Sunday, June 03, 2012

Three Days in Dallas

Just finished a delightful three days in Dallas observing the economic impact of Gov. Perry's gross mismanagement of the state economy so that we can't begin to aspire to the success of places like Detroit, Newark or Chicago. Admittedly it is a struggle, but Texans are a hardy lot and we manage to make do.

We stayed at a rundown refurbished Motel 6 which is so broke they no longer leave a light on for you.

But, it's more than a bedroom and a TV bolted to the wall. You an relax in the cramped and beat-up furniture of the lobby or beg some sustenance from the street vendors or possibly find something in the dumpsters nearby:
You can gobble your gleanings indoors or out, depending upon your mood and the temperature. You have to be cautious that the other down and out Dallas-ites waiting for their Obama-Bucks don't try to steal from your shopping cart of possessions.

Second night we ventured away from the shack to a less exotic locale with a future so bright they've got to wear shades. Italian cooking in a cozy retro style of neighborhood joint. They are so poor that they can't even afford canned goods. They have to make everything on the menu from scratch and it shows. Bread, salumi, pates, fresh pasta, risotto, sauces and deserts all get cobbled together from whatever ingredients they can find:

Lucia's Booked A Month In Advance

No, the food is not the quality of MRE's warmed on the exhaust manifold of a HumVee, but then what really can compete with that?

Finally we finished up our three-day survival exercise with some ethnic cuisine handled by Asian folks who are so poor they can't even afford to cook a lot of their fish:

Japanese, Vietnamese, Thai, Chinese, Korean and More

Like so many places suffering the legacy of the Bush administration's evil policies, the place was populated by middle-aged men accompanied by leggy, busty, stylish women who were all apparently turned down by "Real Housewives of Somewhere" casting calls as being too beautiful, too well-mannered, too polite and too sophisticated to be real housewives.

When we departed these two rickshaws were pulled up in front, apparently waiting for two trucks to haul them away after break-downs:
Yes those are twin Bentley cabriolets both still wearing dealer plates and representing a cool half-million in automotive luxury.

= Data supplied =
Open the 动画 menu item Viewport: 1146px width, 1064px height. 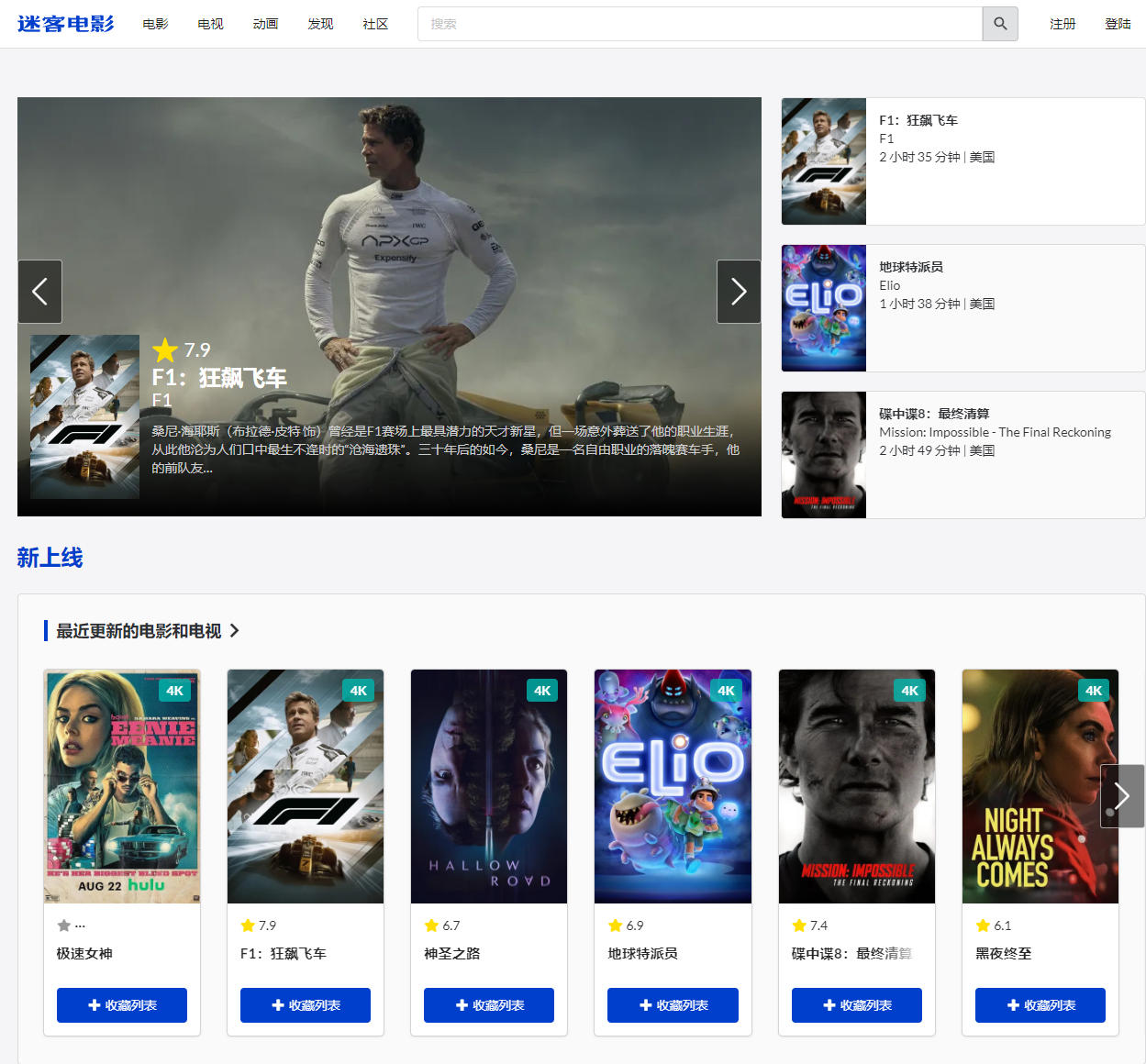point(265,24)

...

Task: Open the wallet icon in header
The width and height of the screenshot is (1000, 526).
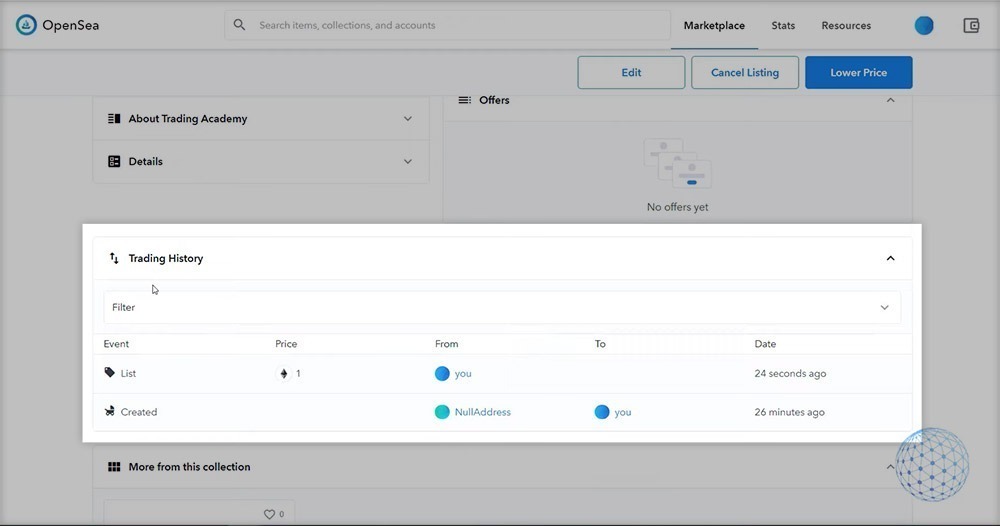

= Exercise details =
Copy the part of the Dallas post that opens with the words "Sunday, June 03, 2012" and closes with "to make do.", substituting "Oklahomans" for "Texans". The listing has no part in this work.

= Task output =
Sunday, June 03, 2012

Three Days in Dallas

Just finished a delightful three days in Dallas observing the economic impact of Gov. Perry's gross mismanagement of the state economy so that we can't begin to aspire to the success of places like Detroit, Newark or Chicago. Admittedly it is a struggle, but Oklahomans are a hardy lot and we manage to make do.